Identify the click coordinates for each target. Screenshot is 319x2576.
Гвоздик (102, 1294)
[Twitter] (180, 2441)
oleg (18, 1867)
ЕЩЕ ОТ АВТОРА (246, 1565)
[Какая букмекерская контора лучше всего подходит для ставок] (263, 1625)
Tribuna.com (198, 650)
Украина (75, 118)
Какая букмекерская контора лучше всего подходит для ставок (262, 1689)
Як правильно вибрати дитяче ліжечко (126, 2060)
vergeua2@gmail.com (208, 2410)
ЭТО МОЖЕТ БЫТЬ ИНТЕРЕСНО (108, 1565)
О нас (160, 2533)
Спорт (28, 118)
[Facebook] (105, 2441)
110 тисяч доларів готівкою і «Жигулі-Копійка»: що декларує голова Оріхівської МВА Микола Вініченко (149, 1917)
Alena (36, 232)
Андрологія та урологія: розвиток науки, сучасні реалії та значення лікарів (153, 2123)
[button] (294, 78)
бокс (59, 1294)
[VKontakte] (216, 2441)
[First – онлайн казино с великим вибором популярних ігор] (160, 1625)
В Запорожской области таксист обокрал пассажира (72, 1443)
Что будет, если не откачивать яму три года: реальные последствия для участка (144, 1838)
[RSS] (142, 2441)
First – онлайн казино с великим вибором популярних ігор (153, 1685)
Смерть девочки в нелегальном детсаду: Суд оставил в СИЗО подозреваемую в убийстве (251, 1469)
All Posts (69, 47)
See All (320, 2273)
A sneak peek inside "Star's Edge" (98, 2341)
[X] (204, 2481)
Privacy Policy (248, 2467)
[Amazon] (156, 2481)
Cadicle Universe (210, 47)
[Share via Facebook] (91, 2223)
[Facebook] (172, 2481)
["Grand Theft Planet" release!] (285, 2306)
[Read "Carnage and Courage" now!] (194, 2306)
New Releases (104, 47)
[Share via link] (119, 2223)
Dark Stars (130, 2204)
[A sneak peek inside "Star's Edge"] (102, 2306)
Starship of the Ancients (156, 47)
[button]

= = = =

» **Problem details**
Looking at the data above, count each line that holds the word "inside" and report the count alone.

» **Solution to the problem**
2